Martha Pasakopoulou stomps around the stage in a yellow dress proclaiming in a language I don’t understand, fist clenched in the air as if she is leading a demonstration of one. She has a clear, strident voice that is not afraid to climb into the higher registers, and there is something of the gamine in her unselfconsciously ebullient performance; she is evidently unaware anyone is watching. When she finishes her song there is a ringing silence in the theatre, and then laughter as she walks to the back, and steps carefully into the corner like a gymnast ready to begin a diagonal routine. With these two opening sequences, juxtaposed with disarming innocence, Pasakopoulou has captured our full attention; like an ingenuous child she can now lead us wherever she wants. This is Eva Recacha’s The Wishing Well, in which ‘a woman creates her own particular ritual to obtain her wish in order to get a direct line with the gods.’ It is full of observations and insights into the nature of hope and faith on the one hand, and of the superstitions and tricks we use to subvert them on the other. Recacha acts as storyteller and observer, commenting on the (at times) recalcitrant, (always) whimsical Pasakopoulou in her devout double-dealing, and demonstrating, in the poignant, final moments, the futility of her self-deception. Pasakopoulou’s character is called Martha, who begins by making three wishes, in lyrical, animated mime. It doesn’t matter what they are but rather what strategies she uses to achieve them, and the beauty of the work is in the imaginative mime Recacha devises for all these strategies that she incorporates into a body language Pasakopoulou so hearteningly delivers.

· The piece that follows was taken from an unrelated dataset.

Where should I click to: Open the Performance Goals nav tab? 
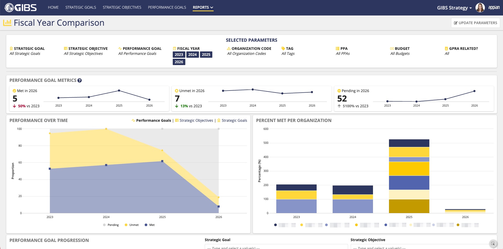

The stage is lit by Gareth Green like a game board, edged with a white band of light that forms the limit of Martha’s world; she never steps out of it. Martha has spent so much of her life in an unwinnable competition with God that she arrives at old age without ever having achieved her wishes. As an old crone, legs bent, she shuffles off to the corner of her world, as if to cross the road; only then does the white band recede, and after some hesitation Martha crosses; the band of light closes behind her.

The Wishing Well has been chosen for The Place Prize Final.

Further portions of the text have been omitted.